→ TASK DESCRIPTION
Reproduce the listing character for character, from its first line through the line containing "Looking at the screenshot, I should [417, 391].".

(Dataset records)
::::::

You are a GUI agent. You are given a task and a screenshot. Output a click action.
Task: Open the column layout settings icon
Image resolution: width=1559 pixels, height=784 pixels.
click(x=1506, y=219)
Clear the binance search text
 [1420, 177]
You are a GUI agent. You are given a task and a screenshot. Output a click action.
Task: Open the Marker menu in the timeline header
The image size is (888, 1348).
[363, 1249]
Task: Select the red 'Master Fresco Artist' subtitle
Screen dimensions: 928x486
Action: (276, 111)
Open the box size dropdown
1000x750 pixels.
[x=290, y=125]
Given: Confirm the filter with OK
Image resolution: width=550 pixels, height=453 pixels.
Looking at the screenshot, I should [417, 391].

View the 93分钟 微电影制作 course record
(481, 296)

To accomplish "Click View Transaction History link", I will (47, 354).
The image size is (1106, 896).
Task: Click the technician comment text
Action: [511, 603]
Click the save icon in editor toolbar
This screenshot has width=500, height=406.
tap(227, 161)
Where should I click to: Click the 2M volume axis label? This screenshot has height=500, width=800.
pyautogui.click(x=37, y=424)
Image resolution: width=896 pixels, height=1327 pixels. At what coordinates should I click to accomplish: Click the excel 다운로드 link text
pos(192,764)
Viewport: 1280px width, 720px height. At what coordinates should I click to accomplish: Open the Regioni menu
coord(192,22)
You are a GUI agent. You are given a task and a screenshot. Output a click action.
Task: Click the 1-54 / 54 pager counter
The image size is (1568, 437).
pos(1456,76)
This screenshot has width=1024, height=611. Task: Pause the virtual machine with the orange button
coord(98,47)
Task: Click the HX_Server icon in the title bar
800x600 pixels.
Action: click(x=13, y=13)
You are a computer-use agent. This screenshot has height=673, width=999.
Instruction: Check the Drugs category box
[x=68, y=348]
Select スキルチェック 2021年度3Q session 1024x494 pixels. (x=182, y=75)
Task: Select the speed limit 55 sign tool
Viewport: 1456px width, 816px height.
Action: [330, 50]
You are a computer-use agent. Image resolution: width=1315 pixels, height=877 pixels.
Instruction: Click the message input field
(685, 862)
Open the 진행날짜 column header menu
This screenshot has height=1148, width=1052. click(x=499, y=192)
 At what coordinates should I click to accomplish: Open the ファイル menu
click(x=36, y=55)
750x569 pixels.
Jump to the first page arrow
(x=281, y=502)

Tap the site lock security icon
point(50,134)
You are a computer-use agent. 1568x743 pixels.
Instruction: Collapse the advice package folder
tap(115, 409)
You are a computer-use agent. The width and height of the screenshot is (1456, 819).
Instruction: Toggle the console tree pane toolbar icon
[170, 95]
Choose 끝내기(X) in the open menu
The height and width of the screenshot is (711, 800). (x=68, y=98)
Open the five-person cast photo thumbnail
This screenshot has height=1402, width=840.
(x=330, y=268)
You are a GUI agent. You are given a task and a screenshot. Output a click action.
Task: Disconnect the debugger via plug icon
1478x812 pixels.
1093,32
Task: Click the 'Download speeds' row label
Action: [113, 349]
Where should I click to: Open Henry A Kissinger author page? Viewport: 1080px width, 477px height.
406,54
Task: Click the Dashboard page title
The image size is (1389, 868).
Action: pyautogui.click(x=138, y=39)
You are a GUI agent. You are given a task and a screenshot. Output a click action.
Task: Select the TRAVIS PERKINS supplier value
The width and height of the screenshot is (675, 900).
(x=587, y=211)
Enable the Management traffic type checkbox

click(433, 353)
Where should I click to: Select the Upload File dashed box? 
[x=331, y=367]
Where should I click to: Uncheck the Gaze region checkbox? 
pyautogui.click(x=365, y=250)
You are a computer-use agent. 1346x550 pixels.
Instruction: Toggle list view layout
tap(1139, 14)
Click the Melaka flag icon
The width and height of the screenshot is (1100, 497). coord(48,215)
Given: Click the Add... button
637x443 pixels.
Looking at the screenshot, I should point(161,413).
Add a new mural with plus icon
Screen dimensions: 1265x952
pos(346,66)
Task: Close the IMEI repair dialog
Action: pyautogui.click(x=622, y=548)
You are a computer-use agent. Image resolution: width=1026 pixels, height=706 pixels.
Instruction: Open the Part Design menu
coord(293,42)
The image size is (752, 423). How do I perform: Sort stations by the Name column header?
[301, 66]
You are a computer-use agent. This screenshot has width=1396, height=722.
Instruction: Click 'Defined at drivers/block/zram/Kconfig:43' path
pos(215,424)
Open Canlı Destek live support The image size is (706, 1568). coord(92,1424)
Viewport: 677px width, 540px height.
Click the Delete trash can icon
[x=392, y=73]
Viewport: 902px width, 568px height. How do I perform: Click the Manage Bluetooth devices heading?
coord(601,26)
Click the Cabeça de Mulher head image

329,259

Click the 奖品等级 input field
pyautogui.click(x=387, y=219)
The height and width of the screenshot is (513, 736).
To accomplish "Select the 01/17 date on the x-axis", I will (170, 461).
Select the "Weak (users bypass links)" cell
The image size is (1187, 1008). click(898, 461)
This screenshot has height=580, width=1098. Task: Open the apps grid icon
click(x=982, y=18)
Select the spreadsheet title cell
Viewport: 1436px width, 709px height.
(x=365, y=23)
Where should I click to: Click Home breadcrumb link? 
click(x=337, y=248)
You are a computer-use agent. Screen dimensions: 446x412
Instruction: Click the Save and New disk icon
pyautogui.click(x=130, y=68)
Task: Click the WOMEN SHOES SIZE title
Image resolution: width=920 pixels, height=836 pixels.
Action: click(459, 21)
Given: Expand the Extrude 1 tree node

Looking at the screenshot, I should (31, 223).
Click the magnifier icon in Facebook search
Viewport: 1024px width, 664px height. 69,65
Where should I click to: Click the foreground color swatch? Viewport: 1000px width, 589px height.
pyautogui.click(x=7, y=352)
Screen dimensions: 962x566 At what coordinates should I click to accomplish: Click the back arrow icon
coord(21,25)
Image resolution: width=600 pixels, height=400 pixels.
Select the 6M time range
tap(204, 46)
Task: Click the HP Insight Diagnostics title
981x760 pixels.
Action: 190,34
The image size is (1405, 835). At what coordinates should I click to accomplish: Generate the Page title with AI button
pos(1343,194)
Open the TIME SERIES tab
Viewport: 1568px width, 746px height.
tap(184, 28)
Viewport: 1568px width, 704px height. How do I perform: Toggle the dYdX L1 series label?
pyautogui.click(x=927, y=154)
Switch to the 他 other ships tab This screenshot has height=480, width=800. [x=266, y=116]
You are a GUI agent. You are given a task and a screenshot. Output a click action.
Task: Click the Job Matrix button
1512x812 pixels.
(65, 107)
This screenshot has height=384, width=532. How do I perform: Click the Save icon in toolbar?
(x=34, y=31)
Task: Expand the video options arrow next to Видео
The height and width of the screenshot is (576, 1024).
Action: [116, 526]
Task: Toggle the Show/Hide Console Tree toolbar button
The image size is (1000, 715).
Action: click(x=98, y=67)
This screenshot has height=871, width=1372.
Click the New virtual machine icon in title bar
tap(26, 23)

::::::

→ OUTPUT
You are a GUI agent. You are given a task and a screenshot. Output a click action.
Task: Open the column layout settings icon
Image resolution: width=1559 pixels, height=784 pixels.
click(x=1506, y=219)
Clear the binance search text
 [1420, 177]
You are a GUI agent. You are given a task and a screenshot. Output a click action.
Task: Open the Marker menu in the timeline header
The image size is (888, 1348).
[363, 1249]
Task: Select the red 'Master Fresco Artist' subtitle
Screen dimensions: 928x486
Action: (276, 111)
Open the box size dropdown
1000x750 pixels.
[x=290, y=125]
Given: Confirm the filter with OK
Image resolution: width=550 pixels, height=453 pixels.
Looking at the screenshot, I should [417, 391].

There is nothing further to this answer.